Mais que fais-je ici à côté de ces nombreux solliciteurs, moi qui n’ai rien à dire à son excellence ? C’est assez, sortons… Mais Monseigneur fait un pas en-avant ; tout s’ouvre sur son passage. Je vois deux haies de corps inclinés & de bouches béantes. Sa grandeur gagne le centre de l’assemblée ; le voilà environné de tous les humbles cliens qui demandent faveur ou protection. Par quel art nouveau répondroit-il à tous ? C’est le moment de généraliser son attention ; son œil embrasse le cercle ; c’est alors qu’il distribue le sourire gracieux & marqué ; qu’il adresse des paroles entendues qui enflent de joie & de contentement ceux qui les reçoivent : le petit mot à l’oreille devient le comble de la faveur suprême, & l’on considere avec envie celui qui vient d’en être honoré.

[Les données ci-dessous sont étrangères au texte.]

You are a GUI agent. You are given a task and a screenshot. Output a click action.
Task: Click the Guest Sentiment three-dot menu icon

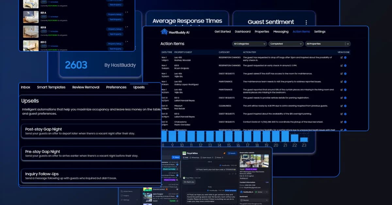coord(306,22)
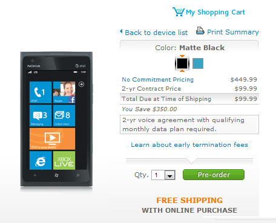Go to Back to device list
This screenshot has width=276, height=223.
pos(156,33)
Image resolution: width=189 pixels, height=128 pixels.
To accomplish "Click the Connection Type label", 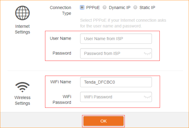I will pos(61,10).
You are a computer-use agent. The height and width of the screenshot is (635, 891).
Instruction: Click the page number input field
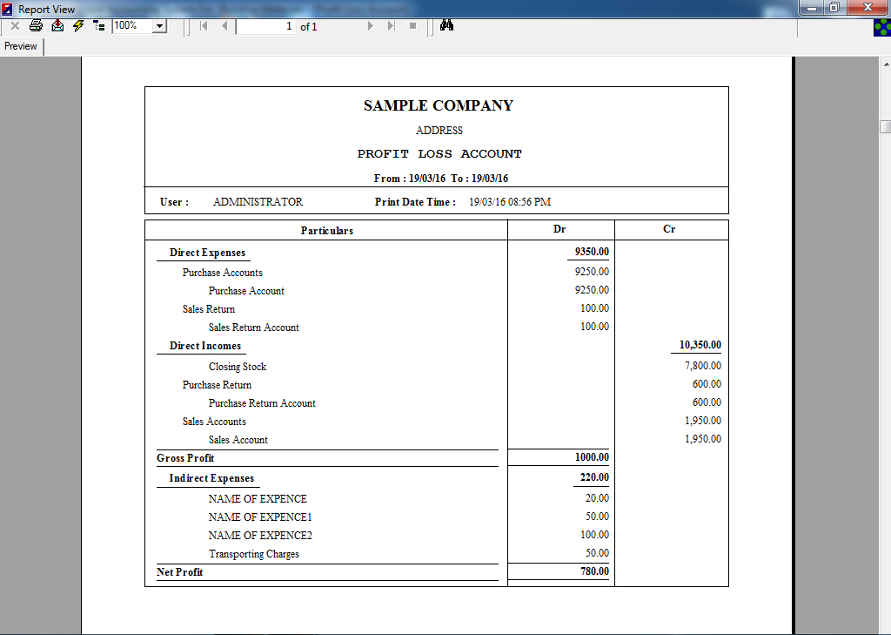[265, 26]
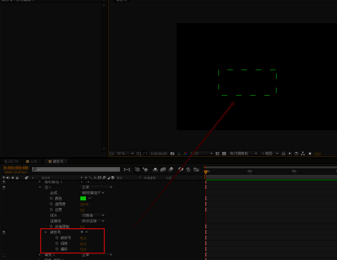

Les postulans qui sont derriere le cercle se dressent sur la pointe du pied pour être apperçus ; il en est qui ont beau faire, on ne les envisagera point ; jamais le coup-d’œil ne s’arrêtera sur eux ; plus ils se fatiguent à interroger la bienveillance du ministre, plus elle s’éloigne. Ce demandeur répudié piétone, grimace, s’étonne de mon calme ; & me voyant dompter avec peine un imperceptible sourire, il s’éloigne avec une humeur caractérisée, car il est fort surpris de ne me pas voir dans les transes qui l’agitent. Il ne devine pas ce qui m’a amené parmi ces flots de solliciteurs, je n’en porte pas la physionomie ; cela le fâche & l’intrigue.

Monseigneur continue le dialogue intéressant, coupé par une infinité de coups-d’œil particuliers, poursuit ce jeu encore une demi-heure, fait définitivement le tour du cercle, tourne négligemment la tête vers son cabinet ; voilà le dernier coup de théatre. Le cercle s’ouvre avec docilité ; c’est une adresse que d’avoir su s’emparer du côté de la porte ; mais monseigneur plus fin adresse la derniere parole à celui qu’il apperçoit dans un coin, comme derniere preuve d’une attention universelle. À un certain geste son cabinet s’ouvre ; il rentre : le voilà éclipsé ; la porte se ferme, & la répétition de cette comédie ne se fera que dans quinze jours, au même lieu & à la même heure. Ô Moliere ! Moliere !

C’est un vrai spectacle ; car cette audience si auguste, si prolongée, ne détermine pas l’expédition d’une seule affaire. Le ministre a représenté, mais il n’a rien fait, rien décidé : & quand il sembloit vous écouter & ramasser son attention, il occupoit ses regards à deviner un autre, & méditoit sa réponse pour celui qui se trouvoit placé loin de vous.

Quelques particuliers donnent des audiences quand ils jouissent d’un certain crédit. Ils singent le ministre à peu près comme un prince dans son château singe le monarque de toutes ses forces : sa messe, sa chasse, son souper ; il voudroit imiter tout cela. Le prince ne parvient qu’à rappeller à la mémoire le palais du monarque.

  1. Quatre valets sont alors employés au service de la tasse de chocolat ; l’un tient la cafetiere, l’autre le fait mousser avec le trémoussoir ; celui-ci étend la serviette, & le maître-d’hôtel verse. La composition du dessert est bien une autre chose ; mais cela tient à l’histoire importante de l’office.